IV. Aaron cannot invoke powers of Mississippi courts while in contempt of decree of Florida court issued at the instance of Aaron. Hinman v. Craft, supra; Leggett v. Leggett, 202 Miss. 435, 32 So.2d 189; Mahaffey v. Mahaffey, 176 Miss. 733, 170 So. 289; Latham v. Latham, 223 Miss. 263, 78 So.2d 147; Williams v. Williams, supra.

Carlton Henderson, Sumner, for appellee.

I. The judgment of the Florida court in habeas corpus on May 6, 1955, and its decree in divorce on July 15, 1955, are entitled to comity and full faith and credit, if that court had jurisdiction. Campbell v. Lovgren, 175 Miss. 4, 166 So. 365; Haynie v. Hudgins, 122 Miss. 838, 85 So. 99; Hall v. Hall, 199 Miss. 478, 24 So.2d 347; Williams v. State of North Carolina, 325 U.S. 226, 89 L.Ed. 1577, 65 S.Ct. 1092, 157 A.L.R. 1366; Woodville v. Pizzati, 119 Miss. 442, 81 So. 127; Steele v. Steele, 152 Miss. 365, 118 So. 721; McAdams v. McFerron, 180 Miss. 644, 178 So. 333.

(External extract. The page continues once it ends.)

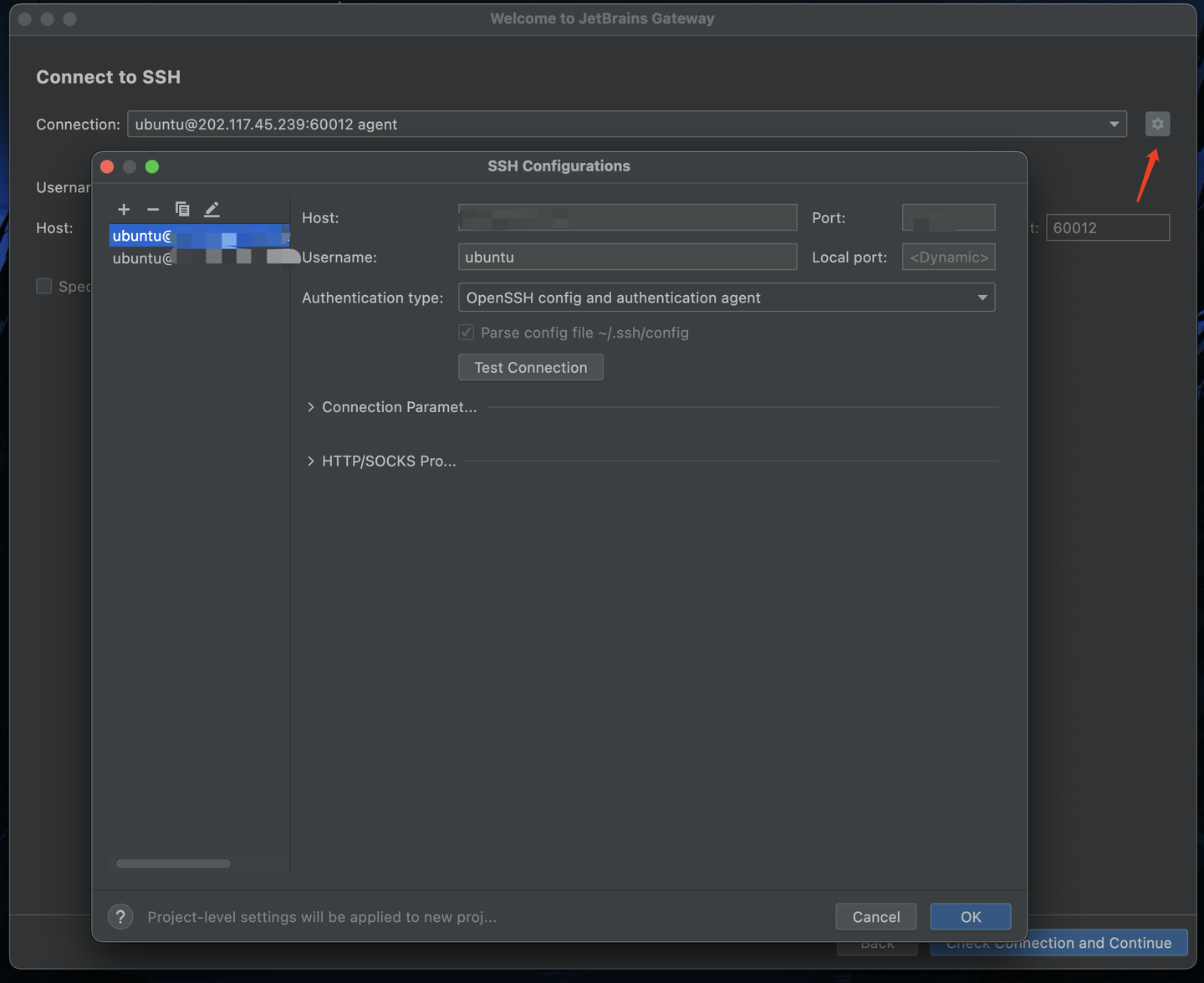Click Check Connection and Continue

[x=1059, y=942]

II. The decree of the Florida court in divorce on July 15, 1955, is void for lack of jurisdiction for three separate reasons.

A. The process alleged to have been served was issued before complaint was filed. Speight v. Horne, 101 Fla. 109, 133 So. 577; Williams v. New York Life Ins. Co., 132 Miss. 345, 96 So. 97; Meridian National Bank v. Hoyt Bros. Co., 74 Miss. 221, 21 So. 12; Sec. 63.04, Florida Statutes; Florida Equity Rules Nos. 4, 5; Rules 1.2, 1.3, Florida Rules Civil Procedure.

B. There was no actual service of process upon Aaron, the appellee, herein.

C. Aaron, the defendant therein, was immune from service of process. Rorick v. Chancey, 130 Fla. 442, 178 So. 112; State ex rel. Cox v. Adams, 148 Fla. 426, 4 So.2d 457.

III. The Mississippi courts have full power and authority to control the custody of this child. Haynie v. Hudgins, supra; Hinman v. Craft, 204 Miss. 568, 37 So.2d 770; Leggett v. Leggett, 202 Miss. 435, 32 So.2d 189; Latham v. Latham, 223 Miss. 263, 78 So.2d 147.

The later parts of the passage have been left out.